The very beginning of the Hebrew Bible (The Torah) starts with, “In the beginning when God created the heavens and the earth…”  Genesis goes on to describe how God created the world with words.  It would appear that the author of John knew what he was doing when he wrote the introduction to his Gospel. He was making a connection for those people who knew the story of the creation of heaven and earth from the Hebrew Bible.  John was trying to fit Jesus into that story.  Jesus was not just some creation of God who came on the scene a couple thousand years into the story.   He was the Word, the Word that created the heavens and the earth. 

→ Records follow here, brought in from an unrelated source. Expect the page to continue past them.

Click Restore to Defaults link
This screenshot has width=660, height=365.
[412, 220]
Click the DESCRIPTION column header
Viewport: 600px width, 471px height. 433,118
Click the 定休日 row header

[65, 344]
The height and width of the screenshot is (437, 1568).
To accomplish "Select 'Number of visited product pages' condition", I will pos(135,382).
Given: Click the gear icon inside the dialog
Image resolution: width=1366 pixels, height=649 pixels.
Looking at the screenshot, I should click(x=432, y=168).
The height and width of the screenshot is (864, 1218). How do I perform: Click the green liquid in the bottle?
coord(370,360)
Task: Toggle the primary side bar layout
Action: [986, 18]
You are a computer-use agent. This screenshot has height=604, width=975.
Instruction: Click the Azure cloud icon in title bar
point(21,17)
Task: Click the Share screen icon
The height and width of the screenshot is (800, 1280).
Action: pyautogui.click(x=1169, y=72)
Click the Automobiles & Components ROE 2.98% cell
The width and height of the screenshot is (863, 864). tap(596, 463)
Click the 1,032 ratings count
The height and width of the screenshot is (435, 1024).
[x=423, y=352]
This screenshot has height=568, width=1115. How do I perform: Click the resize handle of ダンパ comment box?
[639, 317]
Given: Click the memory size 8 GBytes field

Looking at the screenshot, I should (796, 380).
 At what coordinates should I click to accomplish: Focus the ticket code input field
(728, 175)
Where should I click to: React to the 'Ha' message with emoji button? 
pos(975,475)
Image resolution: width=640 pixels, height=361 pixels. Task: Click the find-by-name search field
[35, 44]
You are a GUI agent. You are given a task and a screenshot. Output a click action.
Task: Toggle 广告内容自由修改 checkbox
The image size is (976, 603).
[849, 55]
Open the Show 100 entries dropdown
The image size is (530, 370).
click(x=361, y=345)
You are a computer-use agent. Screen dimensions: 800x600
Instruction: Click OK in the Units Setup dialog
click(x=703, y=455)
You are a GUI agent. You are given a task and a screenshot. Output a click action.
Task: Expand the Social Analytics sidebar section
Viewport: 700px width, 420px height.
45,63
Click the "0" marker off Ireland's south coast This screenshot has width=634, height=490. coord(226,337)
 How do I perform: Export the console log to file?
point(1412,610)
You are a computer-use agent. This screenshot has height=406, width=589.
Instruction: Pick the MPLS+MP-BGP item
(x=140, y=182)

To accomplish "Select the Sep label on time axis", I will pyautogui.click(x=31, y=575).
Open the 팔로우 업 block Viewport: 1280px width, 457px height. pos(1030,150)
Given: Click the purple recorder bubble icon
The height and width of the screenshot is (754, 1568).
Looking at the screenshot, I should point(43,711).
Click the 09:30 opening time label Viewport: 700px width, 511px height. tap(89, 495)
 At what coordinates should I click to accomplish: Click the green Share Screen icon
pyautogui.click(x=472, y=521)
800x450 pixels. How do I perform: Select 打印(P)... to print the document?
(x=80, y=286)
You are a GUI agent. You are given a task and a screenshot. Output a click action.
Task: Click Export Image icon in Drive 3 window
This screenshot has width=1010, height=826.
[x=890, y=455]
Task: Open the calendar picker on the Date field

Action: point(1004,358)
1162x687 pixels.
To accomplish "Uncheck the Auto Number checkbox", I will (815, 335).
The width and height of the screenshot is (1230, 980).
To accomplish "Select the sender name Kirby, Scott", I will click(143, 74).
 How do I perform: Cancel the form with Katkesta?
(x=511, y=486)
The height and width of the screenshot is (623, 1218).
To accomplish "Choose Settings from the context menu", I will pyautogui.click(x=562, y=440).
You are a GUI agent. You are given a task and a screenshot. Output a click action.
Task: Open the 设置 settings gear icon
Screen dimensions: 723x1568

            Julian of Vezalay, a Benedictian monk, once said, “At his command, (God said) ‘Let there be a world,’ the world came into being, and when he decreed, ‘Let there be human beings,’ human beings were created.  But the Word of God did not remake his creatures as easily as he made them. He made them by simply giving a command; he remade them by dying. He made them by commanding; he remade them by suffering.” [1]

The story of the creation of the world is dramatic, dramatic in its simplicity.  God created the whole universe in 7 days. God did not have to break a sweat.  Yet something went wrong along the way, humanity turned away from God. Early on, God created a flood to wash the world clean, to start afresh.  Yet being a merciful God, he provided an ark for a couple humans, and of course, the animals. And maybe that was where he went wrong, because the humans he spared managed to sin as soon as they got off the ark.  So God sent prophets, prophets to bring the people back to God, to show them the light.  That didn’t work either.

            Then God tried something crazy, so crazy it just had to work. He came down himself, in the form of the most vulnerable human of all, an infant. Imagine being in paradise, sitting on a mighty throne, then coming down to spend 9 months in a womb, and then 33 years in a world that struggled to accept him.  Jesus lived as a poor man amongst suffering people.   He lived with the knowledge that he would have to be crucified.  Then he died in the most agonizing way possible. 

Sometimes you have to wonder why God did not just start over again—wipe the slate clean and start a whole new world.  All he had to do was say the word.  You might think, well God already tried that with the flood. And then God promised not to do it again.  So that option is out. But let’s be real here. This is God we are talking about. God can do whatever he wants.  In fact, this time God could do it right, destroy the whole thing and start over again, just like in Genesis 1.  It only took him 7 days the first time, wouldn’t that be easier than 33 years? That is what I cannot wrap my head around.  Why take something that could have been so easy and make it long and painful?  “He made (us) by simply giving a command; he remade (us) by dying.  He made (us) by commanding; he remade (us) by suffering.”

Sometimes I’ll start a sermon and write almost the whole thing and then realize that I hate it.  Then I have 2 choices.  I can scrap it completely, or I can work with what I have and fix it.  There are a couple of times when I have taken that first option. Then I have started over and the next one turned out better.  However, most of the time I try to work with what I have. Part of it might be because I really hate the idea of starting over when I have already put in a good deal of time.  But the main reason is that I think what I have is redeemable. What I have written is worth saving.  I think that is what happens when you have something you have created.  You can always find some good in it.  Humanity is God’s creation, and no matter how far we wander, we are God’s.  Because of that, I believe that God always wants to find a way to redeem us, no matter how hard that is for him, no matter what kind of sacrifice he has to make.  God could have started all over again and done it all with a couple of words.  Instead, he took the one word that was hardest to lose, his very own son, God incarnate.  He took that all powerful word and gave It up to redeem his creation.